I'm trying to work a ROW_NUMBER() OVER (PARTITION BY ... ORDER BY ...) on a bigquery script and keep running into the 'exceeded resources' error.
This Table's size is 219.96 GB and Number of rows 1,611,220,127
here's the script:
With cte as (
SELECT
Source,
ROW_NUMBER() OVER (PARTITION BY FirstName, LastName, MiddleName, Address, Address2, City, State, Zip ORDER BY Attom_ID DESC) as rnk
,FirstName, LastName, MiddleName, Gender, Age, DOB, Address, Address2, City, State, Zip, Zip4, TimeZone, Income, HomeValue, Networth, MaritalStatus, IsRenter, HasChildren, CreditRating, Investor, LinesOfCredit, InvestorRealEstate, Traveler, Pets, MailResponder, Charitable, PolicalDonations, PoliticalParty, Attom_ID, GEOID, Score, Score1, Score2, Score3, Score4, Score5, Latitude, Longitude
from `db.ds.tblA`
) select * from cte where rnk = 1
While this is one table, it's a result of a join, where all of the columns PRIOR to ATTOM_ID are from one table and ATTOM_ID, GEOID, and on comes from the second. I believe there's some cartesian-ing in the result set.

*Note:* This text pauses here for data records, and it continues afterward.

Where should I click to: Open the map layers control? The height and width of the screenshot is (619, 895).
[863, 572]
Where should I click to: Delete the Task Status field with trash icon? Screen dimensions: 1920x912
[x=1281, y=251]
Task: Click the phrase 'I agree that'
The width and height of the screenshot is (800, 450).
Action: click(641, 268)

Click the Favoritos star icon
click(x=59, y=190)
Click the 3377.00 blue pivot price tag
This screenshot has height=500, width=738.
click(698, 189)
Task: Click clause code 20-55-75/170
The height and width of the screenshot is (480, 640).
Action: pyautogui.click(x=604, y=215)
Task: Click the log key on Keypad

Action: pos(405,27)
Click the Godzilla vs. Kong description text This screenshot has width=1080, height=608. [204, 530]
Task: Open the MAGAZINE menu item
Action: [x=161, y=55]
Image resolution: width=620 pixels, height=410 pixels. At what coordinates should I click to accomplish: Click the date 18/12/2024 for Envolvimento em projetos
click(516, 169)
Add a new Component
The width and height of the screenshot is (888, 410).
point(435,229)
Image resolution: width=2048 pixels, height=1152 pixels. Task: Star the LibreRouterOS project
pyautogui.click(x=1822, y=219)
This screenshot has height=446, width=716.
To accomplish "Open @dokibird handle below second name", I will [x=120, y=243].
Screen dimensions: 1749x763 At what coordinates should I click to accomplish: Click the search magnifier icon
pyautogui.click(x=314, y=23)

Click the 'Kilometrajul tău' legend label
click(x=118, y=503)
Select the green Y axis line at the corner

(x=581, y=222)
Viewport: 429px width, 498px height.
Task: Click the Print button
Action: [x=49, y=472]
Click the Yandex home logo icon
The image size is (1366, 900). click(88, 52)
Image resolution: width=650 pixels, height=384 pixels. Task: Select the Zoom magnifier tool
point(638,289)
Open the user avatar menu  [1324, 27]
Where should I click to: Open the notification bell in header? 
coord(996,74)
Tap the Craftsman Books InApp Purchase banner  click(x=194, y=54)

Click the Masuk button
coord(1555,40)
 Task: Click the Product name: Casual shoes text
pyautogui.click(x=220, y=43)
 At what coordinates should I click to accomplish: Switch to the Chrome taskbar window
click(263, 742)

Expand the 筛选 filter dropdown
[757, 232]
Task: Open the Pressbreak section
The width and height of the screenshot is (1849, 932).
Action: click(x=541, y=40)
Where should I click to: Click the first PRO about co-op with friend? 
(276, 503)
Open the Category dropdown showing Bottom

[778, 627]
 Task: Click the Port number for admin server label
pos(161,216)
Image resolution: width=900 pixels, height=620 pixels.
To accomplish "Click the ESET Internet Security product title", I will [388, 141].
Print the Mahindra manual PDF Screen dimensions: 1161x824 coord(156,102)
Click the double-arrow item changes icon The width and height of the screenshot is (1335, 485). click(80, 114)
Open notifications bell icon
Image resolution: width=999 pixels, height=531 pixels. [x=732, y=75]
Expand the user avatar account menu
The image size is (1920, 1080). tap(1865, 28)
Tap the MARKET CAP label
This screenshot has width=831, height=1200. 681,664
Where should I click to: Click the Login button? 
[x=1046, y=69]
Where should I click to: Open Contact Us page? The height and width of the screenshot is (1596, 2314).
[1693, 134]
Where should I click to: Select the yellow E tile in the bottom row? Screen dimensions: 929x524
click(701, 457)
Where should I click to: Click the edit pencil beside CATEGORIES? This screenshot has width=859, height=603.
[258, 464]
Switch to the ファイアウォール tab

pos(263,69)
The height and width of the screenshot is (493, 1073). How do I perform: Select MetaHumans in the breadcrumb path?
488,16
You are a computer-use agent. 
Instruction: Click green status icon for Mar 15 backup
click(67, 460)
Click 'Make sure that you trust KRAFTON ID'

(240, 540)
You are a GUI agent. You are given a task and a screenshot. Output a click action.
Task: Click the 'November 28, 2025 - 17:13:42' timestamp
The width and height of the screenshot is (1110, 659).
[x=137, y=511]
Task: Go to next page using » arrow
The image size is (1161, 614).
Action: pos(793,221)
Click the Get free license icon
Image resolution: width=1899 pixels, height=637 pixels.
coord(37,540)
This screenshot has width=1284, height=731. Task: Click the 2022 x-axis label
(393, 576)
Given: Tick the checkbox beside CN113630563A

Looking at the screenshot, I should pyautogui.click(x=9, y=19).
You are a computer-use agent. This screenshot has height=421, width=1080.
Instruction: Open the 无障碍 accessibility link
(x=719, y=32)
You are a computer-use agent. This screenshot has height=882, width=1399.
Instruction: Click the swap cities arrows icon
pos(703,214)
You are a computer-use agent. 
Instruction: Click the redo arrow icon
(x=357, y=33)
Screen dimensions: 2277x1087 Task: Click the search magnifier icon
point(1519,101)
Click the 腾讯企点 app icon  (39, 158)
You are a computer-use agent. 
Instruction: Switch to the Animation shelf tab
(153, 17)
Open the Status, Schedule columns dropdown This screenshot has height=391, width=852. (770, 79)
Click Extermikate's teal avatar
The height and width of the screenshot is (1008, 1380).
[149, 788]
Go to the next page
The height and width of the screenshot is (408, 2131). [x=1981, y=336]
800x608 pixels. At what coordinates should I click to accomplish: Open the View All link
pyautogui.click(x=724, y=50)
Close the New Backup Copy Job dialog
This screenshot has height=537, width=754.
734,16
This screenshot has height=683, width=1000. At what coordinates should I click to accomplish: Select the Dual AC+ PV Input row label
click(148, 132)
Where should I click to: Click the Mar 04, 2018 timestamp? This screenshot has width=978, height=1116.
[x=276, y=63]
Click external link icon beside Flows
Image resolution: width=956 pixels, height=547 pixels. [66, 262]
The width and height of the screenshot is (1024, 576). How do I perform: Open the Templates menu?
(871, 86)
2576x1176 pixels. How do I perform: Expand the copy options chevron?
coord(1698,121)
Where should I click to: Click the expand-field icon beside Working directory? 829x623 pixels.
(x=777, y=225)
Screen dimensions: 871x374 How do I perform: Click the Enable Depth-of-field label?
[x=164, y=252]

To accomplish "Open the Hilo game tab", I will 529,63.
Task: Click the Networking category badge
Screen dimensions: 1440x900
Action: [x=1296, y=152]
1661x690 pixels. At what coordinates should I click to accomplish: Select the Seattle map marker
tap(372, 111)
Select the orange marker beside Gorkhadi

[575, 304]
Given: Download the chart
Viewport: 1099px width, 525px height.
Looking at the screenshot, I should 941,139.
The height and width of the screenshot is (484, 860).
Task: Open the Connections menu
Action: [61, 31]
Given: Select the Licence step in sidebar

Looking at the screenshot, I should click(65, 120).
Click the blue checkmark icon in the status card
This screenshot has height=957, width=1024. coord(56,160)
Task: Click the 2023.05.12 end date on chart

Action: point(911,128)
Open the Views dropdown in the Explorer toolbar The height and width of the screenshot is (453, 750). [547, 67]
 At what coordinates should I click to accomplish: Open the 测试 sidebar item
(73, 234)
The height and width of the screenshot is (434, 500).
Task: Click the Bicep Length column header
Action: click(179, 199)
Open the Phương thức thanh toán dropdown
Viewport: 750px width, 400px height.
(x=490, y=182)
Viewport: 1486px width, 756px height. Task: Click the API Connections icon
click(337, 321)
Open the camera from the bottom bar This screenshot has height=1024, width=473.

There are a variety of duplicates in the table, and I'm trying to deduplicate the table. I was afraid of trying GROUP_BY with MAX(ATTOM_ID), because I wanted to make sure I go the correctly associated GEOID and SCORES to come with. I don't want to mix bag it.
The problem is that this particular query is exceeding resources, so I'd like to know if there's any options I have here. Thanks!